Convertissez en tableau Markdown tout ce qui va de la ligne contenant « Where should I click to: Click the PDF » jusqu'à celle contenant « click(x=27, y=293) », ces deux lignes comprises. Utilisez une colonne « N° » pour le numéro de rang et une colonne « Ligne » pour le texte, en omettant les lignes vides.

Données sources
<<<<

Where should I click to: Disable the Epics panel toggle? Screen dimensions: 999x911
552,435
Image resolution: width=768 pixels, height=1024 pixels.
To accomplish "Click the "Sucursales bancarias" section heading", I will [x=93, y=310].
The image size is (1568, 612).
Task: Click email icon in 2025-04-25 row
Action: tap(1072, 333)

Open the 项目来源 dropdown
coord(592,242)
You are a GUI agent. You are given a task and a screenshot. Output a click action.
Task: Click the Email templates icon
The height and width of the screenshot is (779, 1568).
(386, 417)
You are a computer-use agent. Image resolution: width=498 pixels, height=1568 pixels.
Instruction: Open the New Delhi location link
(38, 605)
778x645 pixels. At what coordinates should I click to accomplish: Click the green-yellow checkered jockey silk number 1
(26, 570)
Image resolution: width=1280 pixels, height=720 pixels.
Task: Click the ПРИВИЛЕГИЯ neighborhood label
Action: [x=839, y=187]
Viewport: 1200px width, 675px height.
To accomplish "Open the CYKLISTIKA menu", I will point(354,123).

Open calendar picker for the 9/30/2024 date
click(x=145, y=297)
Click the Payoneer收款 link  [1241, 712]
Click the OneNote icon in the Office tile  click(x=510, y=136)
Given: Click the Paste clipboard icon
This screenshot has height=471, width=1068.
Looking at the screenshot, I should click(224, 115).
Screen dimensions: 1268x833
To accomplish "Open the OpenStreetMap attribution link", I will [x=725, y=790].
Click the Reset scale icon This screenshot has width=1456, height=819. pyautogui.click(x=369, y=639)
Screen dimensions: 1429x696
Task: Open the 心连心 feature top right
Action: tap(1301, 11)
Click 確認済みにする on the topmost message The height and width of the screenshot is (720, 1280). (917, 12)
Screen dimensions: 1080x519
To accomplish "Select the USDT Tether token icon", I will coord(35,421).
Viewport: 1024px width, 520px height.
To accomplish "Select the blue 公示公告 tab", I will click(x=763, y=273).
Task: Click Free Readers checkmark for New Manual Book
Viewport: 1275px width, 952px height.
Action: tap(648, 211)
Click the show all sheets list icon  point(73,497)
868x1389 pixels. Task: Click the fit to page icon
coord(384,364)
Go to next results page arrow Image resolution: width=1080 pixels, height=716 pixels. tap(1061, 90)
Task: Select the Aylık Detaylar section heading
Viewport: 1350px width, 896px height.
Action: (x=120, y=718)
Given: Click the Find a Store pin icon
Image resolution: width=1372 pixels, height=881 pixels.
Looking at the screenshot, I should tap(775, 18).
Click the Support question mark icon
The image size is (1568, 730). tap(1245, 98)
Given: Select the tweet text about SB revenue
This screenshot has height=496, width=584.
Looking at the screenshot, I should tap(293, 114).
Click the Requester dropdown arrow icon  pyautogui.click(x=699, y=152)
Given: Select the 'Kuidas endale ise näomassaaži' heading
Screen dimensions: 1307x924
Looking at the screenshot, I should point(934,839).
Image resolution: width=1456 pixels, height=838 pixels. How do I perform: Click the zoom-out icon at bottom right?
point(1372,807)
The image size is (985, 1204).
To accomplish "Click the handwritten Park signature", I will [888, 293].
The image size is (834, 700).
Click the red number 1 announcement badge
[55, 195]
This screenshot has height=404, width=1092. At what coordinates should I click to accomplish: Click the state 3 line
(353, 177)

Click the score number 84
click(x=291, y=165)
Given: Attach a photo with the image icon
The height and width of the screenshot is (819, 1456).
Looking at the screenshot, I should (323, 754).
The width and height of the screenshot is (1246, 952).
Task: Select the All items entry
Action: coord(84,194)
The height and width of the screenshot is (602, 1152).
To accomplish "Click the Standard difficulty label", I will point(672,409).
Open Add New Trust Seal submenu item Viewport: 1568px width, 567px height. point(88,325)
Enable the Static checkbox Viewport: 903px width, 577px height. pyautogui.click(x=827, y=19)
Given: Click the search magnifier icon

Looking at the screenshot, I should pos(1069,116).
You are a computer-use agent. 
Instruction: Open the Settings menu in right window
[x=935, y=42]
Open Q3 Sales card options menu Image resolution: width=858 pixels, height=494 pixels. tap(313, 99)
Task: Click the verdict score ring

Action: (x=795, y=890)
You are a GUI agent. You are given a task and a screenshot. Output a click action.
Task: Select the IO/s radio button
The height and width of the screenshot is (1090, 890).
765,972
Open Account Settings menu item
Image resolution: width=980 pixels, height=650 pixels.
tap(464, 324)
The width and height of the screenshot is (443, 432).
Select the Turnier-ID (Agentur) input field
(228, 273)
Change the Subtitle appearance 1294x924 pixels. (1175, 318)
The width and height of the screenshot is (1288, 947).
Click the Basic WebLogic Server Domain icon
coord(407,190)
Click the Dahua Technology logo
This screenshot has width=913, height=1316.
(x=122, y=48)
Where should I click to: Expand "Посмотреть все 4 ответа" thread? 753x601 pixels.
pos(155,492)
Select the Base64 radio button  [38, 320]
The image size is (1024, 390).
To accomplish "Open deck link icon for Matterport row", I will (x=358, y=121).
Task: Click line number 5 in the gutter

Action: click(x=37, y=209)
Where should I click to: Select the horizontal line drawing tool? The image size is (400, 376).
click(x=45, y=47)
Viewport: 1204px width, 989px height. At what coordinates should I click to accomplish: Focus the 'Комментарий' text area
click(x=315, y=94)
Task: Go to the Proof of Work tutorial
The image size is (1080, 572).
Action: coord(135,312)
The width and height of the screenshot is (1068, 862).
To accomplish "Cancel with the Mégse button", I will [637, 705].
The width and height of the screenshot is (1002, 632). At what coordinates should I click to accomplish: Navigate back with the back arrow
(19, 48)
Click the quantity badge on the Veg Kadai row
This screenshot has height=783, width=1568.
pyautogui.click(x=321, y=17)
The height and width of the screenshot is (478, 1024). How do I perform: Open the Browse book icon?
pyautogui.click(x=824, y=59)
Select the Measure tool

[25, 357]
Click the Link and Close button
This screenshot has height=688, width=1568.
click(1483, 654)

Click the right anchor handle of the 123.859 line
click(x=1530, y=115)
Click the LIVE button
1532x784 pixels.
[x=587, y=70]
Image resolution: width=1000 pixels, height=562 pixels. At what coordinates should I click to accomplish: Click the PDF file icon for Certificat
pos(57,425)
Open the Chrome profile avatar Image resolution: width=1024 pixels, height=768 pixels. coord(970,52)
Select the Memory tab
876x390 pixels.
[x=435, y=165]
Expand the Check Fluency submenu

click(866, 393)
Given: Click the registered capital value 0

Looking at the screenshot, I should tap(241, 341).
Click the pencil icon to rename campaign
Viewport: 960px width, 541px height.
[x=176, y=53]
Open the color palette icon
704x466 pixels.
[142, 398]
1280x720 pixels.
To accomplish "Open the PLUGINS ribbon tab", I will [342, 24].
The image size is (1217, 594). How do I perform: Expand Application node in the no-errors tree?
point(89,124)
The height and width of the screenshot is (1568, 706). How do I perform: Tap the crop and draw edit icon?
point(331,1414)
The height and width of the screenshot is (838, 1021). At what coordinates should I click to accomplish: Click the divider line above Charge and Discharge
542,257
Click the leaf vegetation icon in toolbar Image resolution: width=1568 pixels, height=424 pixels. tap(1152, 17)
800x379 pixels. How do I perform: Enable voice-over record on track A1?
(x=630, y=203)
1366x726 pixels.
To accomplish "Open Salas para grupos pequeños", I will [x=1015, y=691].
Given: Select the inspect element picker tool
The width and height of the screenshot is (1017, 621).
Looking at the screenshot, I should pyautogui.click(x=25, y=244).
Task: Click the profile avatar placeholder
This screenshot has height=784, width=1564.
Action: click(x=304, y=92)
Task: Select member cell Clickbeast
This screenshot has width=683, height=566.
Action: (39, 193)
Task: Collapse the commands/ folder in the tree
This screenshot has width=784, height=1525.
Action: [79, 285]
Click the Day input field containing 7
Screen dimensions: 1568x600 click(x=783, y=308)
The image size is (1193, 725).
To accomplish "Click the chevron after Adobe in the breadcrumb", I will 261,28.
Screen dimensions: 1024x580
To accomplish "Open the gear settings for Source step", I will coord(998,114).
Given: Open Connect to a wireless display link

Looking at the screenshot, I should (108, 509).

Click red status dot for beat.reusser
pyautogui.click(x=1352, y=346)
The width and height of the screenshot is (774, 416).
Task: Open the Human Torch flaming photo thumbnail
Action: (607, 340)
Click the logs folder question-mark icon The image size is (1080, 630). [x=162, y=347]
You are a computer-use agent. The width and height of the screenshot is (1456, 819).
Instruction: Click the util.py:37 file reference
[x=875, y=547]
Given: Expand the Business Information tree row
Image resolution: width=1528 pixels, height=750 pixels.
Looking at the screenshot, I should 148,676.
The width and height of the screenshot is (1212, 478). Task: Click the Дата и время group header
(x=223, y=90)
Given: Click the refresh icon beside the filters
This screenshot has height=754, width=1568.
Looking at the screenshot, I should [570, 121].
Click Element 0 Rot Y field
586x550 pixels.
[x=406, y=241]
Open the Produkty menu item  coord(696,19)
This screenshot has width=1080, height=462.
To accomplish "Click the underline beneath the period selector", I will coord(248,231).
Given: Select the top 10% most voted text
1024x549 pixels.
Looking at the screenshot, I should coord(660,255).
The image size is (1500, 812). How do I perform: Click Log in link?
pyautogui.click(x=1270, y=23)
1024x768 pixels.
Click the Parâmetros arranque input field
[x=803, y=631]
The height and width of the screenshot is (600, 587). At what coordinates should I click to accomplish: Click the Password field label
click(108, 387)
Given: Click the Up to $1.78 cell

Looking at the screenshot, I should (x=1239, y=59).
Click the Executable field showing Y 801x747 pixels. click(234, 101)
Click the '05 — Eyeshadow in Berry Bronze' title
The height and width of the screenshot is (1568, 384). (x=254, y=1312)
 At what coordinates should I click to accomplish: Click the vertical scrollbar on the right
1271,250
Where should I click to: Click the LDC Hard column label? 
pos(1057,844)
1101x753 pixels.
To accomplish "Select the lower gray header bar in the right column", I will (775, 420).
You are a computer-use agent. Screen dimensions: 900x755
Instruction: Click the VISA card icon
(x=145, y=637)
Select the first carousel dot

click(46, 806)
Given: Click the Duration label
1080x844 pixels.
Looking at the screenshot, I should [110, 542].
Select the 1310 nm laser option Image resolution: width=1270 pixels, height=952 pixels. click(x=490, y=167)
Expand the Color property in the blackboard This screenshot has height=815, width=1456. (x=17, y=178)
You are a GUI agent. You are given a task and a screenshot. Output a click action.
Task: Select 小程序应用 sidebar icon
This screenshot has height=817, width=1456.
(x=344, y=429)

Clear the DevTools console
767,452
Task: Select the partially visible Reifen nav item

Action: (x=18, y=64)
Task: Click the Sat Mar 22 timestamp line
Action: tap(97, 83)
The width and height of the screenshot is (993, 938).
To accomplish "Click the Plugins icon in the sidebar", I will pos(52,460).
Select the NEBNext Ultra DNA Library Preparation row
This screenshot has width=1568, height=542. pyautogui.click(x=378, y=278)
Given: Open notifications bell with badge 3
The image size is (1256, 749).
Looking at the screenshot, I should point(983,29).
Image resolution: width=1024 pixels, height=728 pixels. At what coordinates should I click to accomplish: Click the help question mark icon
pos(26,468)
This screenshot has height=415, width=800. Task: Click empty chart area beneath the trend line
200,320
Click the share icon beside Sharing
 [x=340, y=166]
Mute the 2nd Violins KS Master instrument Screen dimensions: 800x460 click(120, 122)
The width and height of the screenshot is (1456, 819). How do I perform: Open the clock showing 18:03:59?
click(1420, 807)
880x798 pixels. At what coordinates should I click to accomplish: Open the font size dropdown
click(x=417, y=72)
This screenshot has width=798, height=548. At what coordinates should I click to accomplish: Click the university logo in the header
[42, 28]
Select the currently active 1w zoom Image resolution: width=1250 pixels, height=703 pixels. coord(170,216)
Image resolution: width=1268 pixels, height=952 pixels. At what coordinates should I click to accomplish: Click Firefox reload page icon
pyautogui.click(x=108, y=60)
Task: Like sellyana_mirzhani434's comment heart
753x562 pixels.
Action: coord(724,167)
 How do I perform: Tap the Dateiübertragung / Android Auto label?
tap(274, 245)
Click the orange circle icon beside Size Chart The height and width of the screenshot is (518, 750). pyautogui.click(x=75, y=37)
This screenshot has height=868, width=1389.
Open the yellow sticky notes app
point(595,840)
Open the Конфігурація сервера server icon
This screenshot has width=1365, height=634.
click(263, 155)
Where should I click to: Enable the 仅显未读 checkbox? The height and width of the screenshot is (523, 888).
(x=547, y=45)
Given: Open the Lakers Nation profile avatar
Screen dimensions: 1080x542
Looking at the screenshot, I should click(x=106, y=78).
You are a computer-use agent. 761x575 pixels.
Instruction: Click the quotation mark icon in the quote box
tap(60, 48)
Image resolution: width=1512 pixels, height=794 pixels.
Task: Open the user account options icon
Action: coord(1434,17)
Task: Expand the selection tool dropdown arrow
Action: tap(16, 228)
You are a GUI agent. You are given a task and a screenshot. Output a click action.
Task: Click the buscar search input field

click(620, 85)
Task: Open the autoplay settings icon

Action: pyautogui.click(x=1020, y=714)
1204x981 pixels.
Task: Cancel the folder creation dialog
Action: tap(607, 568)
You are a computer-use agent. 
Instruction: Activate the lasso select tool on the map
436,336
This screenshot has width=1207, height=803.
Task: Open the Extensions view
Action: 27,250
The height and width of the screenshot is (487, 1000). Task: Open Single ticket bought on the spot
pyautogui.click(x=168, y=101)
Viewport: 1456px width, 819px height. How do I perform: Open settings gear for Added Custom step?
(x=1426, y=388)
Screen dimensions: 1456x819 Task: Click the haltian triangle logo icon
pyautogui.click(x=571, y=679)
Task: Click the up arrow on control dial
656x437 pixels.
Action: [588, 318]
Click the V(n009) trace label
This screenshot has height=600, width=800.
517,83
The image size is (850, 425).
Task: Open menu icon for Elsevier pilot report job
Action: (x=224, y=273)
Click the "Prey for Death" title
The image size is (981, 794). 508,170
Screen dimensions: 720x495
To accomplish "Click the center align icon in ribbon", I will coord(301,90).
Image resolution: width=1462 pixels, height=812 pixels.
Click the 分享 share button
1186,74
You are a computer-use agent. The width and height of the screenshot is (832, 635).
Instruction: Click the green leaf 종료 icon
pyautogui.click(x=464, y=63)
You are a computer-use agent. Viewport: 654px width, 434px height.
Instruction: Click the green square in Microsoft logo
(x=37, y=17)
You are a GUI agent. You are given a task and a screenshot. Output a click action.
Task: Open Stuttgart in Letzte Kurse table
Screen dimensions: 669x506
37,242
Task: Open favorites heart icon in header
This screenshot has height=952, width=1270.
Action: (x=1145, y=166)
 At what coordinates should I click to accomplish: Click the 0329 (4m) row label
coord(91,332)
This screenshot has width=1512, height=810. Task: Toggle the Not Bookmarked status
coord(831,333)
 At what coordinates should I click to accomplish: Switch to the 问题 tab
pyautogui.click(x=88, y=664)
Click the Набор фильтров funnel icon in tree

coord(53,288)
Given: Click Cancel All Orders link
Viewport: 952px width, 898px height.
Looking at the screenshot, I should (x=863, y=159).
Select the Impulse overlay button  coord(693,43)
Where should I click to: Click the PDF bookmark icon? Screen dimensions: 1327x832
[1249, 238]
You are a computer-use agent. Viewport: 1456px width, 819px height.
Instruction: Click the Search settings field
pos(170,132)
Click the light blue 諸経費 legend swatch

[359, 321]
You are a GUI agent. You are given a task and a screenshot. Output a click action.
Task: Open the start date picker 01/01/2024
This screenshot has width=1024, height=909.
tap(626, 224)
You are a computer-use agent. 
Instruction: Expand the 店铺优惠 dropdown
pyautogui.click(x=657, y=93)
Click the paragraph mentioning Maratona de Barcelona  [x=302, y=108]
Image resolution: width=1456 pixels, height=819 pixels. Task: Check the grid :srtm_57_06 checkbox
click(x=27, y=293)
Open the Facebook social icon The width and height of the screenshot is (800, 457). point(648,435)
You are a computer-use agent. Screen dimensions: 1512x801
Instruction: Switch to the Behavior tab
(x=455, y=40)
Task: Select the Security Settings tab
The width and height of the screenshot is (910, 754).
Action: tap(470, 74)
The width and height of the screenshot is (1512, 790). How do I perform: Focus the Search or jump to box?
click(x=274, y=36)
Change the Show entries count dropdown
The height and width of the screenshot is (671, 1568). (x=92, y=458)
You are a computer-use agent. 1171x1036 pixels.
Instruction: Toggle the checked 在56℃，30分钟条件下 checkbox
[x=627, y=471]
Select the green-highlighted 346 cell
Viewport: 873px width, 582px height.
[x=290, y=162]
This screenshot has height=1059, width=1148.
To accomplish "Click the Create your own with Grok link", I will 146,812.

>>>>

> _Sortie complète_
| N° | Ligne |
|---|---|
| 1 | Where should I click to: Click the PDF bookmark icon? Screen dimensions: 1327x832 |
| 2 | [1249, 238] |
| 3 | You are a computer-use agent. Viewport: 1456px width, 819px height. |
| 4 | Instruction: Click the Search settings field |
| 5 | pos(170,132) |
| 6 | Click the light blue 諸経費 legend swatch |
| 7 | [359, 321] |
| 8 | You are a GUI agent. You are given a task and a screenshot. Output a click action. |
| 9 | Task: Open the start date picker 01/01/2024 |
| 10 | This screenshot has width=1024, height=909. |
| 11 | tap(626, 224) |
| 12 | You are a computer-use agent.  |
| 13 | Instruction: Expand the 店铺优惠 dropdown |
| 14 | pyautogui.click(x=657, y=93) |
| 15 | Click the paragraph mentioning Maratona de Barcelona  [x=302, y=108] |
| 16 | Image resolution: width=1456 pixels, height=819 pixels. Task: Check the grid :srtm_57_06 checkbox |
| 17 | click(x=27, y=293) |